How to complete this task = Could you print every line from the first one of the records below through the line containing "Given: Save configuration to folder icon", with both included and nothing else?

─── The input

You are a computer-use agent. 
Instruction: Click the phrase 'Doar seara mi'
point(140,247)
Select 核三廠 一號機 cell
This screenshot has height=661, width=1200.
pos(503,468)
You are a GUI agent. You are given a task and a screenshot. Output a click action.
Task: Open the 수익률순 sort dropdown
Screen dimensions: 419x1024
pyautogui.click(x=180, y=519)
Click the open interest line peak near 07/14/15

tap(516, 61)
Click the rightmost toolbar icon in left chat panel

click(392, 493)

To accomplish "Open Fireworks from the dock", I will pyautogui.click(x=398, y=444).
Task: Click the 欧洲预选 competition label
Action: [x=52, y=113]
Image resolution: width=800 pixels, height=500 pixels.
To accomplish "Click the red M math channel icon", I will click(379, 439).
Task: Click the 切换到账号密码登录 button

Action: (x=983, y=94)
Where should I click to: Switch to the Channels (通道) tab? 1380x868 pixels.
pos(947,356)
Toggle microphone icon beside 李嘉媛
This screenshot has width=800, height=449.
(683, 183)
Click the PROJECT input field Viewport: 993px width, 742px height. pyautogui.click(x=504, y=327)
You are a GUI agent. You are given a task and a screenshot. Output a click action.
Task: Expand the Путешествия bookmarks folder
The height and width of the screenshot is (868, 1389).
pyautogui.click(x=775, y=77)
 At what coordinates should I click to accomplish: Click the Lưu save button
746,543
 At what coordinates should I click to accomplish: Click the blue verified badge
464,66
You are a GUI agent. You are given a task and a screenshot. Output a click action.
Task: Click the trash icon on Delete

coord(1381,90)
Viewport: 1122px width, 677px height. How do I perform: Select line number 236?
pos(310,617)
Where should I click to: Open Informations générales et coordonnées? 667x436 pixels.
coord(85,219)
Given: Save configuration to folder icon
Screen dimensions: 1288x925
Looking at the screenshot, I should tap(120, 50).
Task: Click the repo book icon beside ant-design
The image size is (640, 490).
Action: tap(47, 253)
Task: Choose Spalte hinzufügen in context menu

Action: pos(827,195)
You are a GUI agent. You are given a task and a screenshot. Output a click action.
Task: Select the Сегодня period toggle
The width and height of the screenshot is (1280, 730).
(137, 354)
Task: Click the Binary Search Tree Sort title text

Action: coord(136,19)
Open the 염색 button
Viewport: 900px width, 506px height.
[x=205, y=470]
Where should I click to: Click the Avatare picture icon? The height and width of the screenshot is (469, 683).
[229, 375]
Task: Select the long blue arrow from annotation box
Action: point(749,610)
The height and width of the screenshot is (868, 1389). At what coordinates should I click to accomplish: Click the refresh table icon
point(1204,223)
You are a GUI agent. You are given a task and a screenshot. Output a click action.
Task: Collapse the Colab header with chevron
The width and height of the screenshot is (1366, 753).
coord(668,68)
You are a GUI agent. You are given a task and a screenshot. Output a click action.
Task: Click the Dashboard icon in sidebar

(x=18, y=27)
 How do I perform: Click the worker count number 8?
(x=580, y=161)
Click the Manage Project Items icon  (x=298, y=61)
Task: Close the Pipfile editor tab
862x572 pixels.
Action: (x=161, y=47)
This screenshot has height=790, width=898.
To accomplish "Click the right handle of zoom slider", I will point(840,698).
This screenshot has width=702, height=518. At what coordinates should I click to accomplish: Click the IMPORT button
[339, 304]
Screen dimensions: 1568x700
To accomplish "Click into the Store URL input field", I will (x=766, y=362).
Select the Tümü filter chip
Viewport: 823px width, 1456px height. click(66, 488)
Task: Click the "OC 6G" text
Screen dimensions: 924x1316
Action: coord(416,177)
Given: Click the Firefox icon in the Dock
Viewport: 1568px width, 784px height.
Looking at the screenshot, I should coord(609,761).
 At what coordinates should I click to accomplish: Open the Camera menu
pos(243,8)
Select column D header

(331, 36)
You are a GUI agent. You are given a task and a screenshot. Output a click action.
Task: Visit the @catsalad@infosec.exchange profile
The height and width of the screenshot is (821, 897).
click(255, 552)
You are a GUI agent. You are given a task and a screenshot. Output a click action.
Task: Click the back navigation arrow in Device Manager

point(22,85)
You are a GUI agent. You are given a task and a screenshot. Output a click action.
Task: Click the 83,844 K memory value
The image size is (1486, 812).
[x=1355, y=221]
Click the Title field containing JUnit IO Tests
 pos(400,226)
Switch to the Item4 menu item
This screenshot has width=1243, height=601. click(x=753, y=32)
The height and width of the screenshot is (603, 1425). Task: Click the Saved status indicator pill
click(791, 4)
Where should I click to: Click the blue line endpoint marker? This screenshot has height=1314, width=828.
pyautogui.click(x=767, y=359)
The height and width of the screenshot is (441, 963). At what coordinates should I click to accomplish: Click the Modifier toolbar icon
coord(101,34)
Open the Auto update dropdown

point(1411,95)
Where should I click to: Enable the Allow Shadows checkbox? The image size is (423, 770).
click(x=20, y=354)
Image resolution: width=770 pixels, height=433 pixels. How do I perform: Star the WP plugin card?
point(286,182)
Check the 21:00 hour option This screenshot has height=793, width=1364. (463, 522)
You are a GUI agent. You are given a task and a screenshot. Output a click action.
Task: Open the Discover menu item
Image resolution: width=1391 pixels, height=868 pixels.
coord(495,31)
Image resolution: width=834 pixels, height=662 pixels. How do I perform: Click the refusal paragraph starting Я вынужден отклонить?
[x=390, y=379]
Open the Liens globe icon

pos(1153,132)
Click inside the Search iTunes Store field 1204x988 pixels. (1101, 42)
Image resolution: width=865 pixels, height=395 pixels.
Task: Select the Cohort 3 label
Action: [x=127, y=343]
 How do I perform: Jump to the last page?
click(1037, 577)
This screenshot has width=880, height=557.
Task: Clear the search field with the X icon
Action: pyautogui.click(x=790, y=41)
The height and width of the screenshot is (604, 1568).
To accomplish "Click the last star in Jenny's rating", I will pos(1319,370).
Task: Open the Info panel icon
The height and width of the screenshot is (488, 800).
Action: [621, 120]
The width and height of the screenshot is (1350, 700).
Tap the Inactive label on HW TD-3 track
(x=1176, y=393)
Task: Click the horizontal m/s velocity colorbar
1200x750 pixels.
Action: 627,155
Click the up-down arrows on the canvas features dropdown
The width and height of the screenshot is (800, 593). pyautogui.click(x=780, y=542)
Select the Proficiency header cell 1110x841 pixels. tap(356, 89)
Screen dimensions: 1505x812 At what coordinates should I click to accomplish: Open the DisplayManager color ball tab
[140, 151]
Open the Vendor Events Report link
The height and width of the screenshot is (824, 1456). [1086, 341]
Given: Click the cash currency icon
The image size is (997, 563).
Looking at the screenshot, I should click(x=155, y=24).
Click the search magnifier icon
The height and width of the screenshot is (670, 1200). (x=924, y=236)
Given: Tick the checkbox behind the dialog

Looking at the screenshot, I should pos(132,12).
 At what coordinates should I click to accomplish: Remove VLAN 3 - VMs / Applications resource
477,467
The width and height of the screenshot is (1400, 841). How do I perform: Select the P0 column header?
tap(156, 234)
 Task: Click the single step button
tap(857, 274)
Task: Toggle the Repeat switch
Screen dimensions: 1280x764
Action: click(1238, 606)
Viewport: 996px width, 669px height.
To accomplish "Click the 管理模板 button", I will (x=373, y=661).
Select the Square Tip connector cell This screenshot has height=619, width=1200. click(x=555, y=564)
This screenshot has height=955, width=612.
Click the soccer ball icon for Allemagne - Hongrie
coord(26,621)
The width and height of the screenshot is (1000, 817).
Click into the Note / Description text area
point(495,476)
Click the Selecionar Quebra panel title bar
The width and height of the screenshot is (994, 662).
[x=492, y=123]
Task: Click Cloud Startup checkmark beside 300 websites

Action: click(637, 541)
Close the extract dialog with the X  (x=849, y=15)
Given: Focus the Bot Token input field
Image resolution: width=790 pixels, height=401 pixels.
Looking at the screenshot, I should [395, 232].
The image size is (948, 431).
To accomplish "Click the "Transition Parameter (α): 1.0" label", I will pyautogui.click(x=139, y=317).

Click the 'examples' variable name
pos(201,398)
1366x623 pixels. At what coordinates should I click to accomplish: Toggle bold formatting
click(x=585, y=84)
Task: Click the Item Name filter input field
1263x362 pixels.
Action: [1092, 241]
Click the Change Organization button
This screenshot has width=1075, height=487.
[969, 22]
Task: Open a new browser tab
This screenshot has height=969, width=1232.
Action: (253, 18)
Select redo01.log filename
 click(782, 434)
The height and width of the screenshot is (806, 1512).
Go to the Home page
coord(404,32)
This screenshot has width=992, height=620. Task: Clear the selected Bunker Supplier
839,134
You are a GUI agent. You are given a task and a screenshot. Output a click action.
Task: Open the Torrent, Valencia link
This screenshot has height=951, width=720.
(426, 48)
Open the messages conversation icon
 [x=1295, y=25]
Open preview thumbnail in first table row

──────

Exercise response =
You are a computer-use agent. 
Instruction: Click the phrase 'Doar seara mi'
point(140,247)
Select 核三廠 一號機 cell
This screenshot has height=661, width=1200.
pos(503,468)
You are a GUI agent. You are given a task and a screenshot. Output a click action.
Task: Open the 수익률순 sort dropdown
Screen dimensions: 419x1024
pyautogui.click(x=180, y=519)
Click the open interest line peak near 07/14/15

tap(516, 61)
Click the rightmost toolbar icon in left chat panel

click(392, 493)

To accomplish "Open Fireworks from the dock", I will pyautogui.click(x=398, y=444).
Task: Click the 欧洲预选 competition label
Action: [x=52, y=113]
Image resolution: width=800 pixels, height=500 pixels.
To accomplish "Click the red M math channel icon", I will click(379, 439).
Task: Click the 切换到账号密码登录 button

Action: (x=983, y=94)
Where should I click to: Switch to the Channels (通道) tab? 1380x868 pixels.
pos(947,356)
Toggle microphone icon beside 李嘉媛
This screenshot has width=800, height=449.
(683, 183)
Click the PROJECT input field Viewport: 993px width, 742px height. pyautogui.click(x=504, y=327)
You are a GUI agent. You are given a task and a screenshot. Output a click action.
Task: Expand the Путешествия bookmarks folder
The height and width of the screenshot is (868, 1389).
pyautogui.click(x=775, y=77)
 At what coordinates should I click to accomplish: Click the Lưu save button
746,543
 At what coordinates should I click to accomplish: Click the blue verified badge
464,66
You are a GUI agent. You are given a task and a screenshot. Output a click action.
Task: Click the trash icon on Delete

coord(1381,90)
Viewport: 1122px width, 677px height. How do I perform: Select line number 236?
pos(310,617)
Where should I click to: Open Informations générales et coordonnées? 667x436 pixels.
coord(85,219)
Given: Save configuration to folder icon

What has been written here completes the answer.